Hard code or analysis

Generating non-trivial code or analyzing a messy dataset. Frontier public when data class allows.

What does this look like inside Sistava day to day?

Inside Sistava the hybrid setup is invisible to the founder using the product. You hire an AI Employee, you give it work, you see the answer. Underneath, every call goes through a model router that knows which AI Employee made the request, which skill it triggered, what data class the prompt and retrieved context carry, and how much budget that employee has left for the month. The router picks a side, the call runs, the result comes back through the same surface as any other answer. On the founder console you see a per-employee model breakdown, the cost per role, and the ratio of private to public calls, so the architecture is observable and not just claimed. If you want a specific employee to stay fully private (legal review, customer support over regulated data) you set a policy on that hire and the router respects it. Day to day, the founder reasons about people, not models.

Frequently asked questions

FAQ

Do public LLM providers actually use my prompts to train their models?

On their consumer products, sometimes yes. On their API plans for businesses (OpenAI, Anthropic, Google) the standard contract says they do not use API inputs or outputs to train models by default. A hybrid setup adds a second layer: sensitive prompts never reach those APIs in the first place, so the contractual promise is reinforced by an architectural one.

Is a private LLM as accurate as a frontier model?

On routine tasks (drafting, summarizing, classification, retrieval question answering) the best open-weight models running on dedicated hardware land close enough that most users cannot reliably tell them apart. On hard reasoning, complex code, and long multi-step planning, public frontier models still lead. The whole point of the hybrid pattern is to keep the private side on tasks where it actually competes.

What counts as sensitive data for the router?

In practice: anything that identifies a real person (names, emails, phone numbers, addresses), anything pulled from a customer record or internal document store, billing and payment details, credentials, and anything legal or contractual. The router treats all of that as pinned to the private side and logs every decision, so you can audit later.

Does the hybrid setup add latency?

The routing decision itself is fast (single-digit milliseconds) because it is a small policy check, not another LLM call. Total latency for the user is dominated by whichever model actually answers. In some cases private hosted models are faster than public APIs because there is no shared multi-tenant queue and the hardware is dedicated to your workload.

Can I force a specific AI Employee to use only one side?

Yes. In Sistava you can pin an AI Employee to fully private (for regulated workloads where the policy answer is simpler than the engineering answer) or to a specific public model (for a role you want at the absolute frontier). The router respects the policy on every call from that employee and the audit log shows it.

If you want to go one level deeper on how the routing decision actually plays out across models and providers, the next read covers the model-routing layer itself: which models we route to, how we benchmark them against each other, and how we keep the routing honest as new frontier and open-weight models ship every few months. It is the engineering companion to the privacy and cost framing in this article.
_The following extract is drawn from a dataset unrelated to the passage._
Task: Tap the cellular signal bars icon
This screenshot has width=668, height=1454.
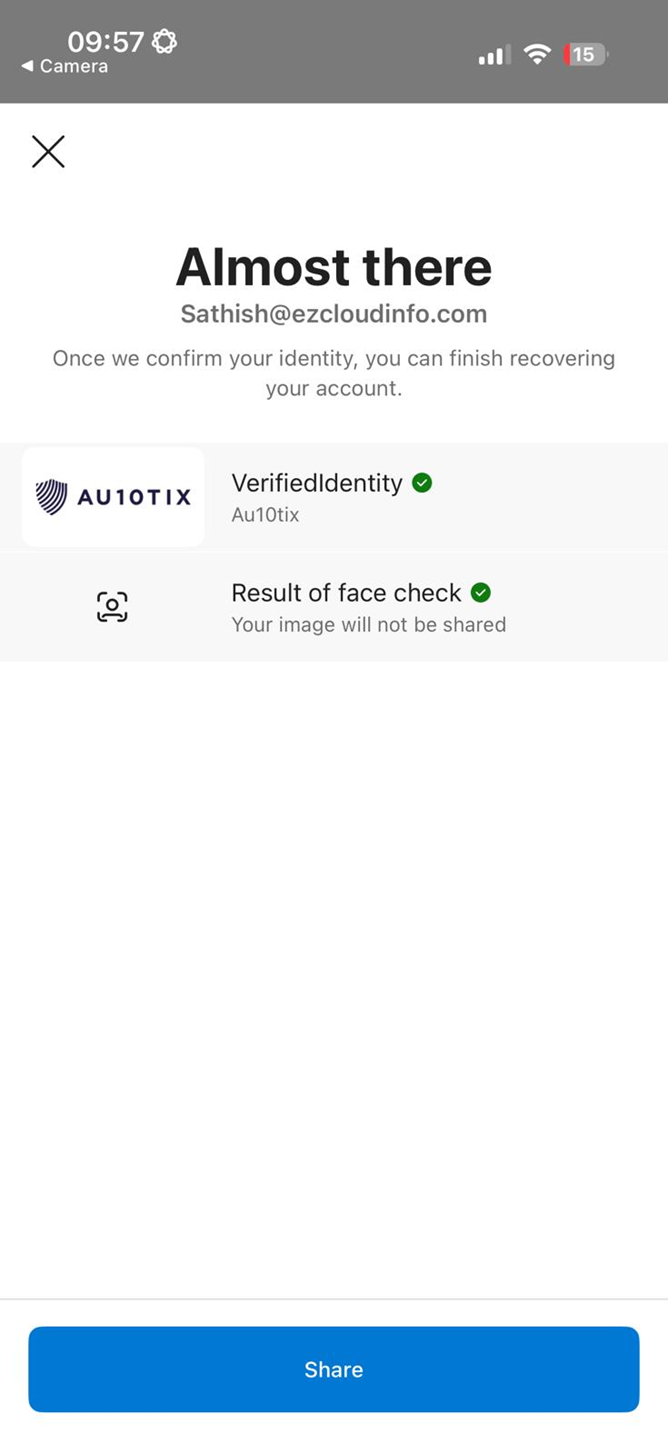Action: 494,55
The honest framing for hybrid private and public LLM architecture is this: it is not a clever trick to save money, and it is not a marketing label for a single-vendor product. It is the only sane way I have found to run a real AI workforce that has to be cheap enough to operate at solo-founder scale, accurate enough on hard work to be trusted, and respectful enough of customer data to be defensible if someone asks. Each side of the architecture solves a problem the other side cannot. Pinning sensitive work to the private side is what makes the architecture safe. Letting frontier work go to public models is what keeps the workforce useful. Routing each call by data class, skill, and budget is what holds the two sides together. If you build it once and instrument it properly, you stop arguing about which model is best this week and start running a workforce that quietly picks the right one on every call.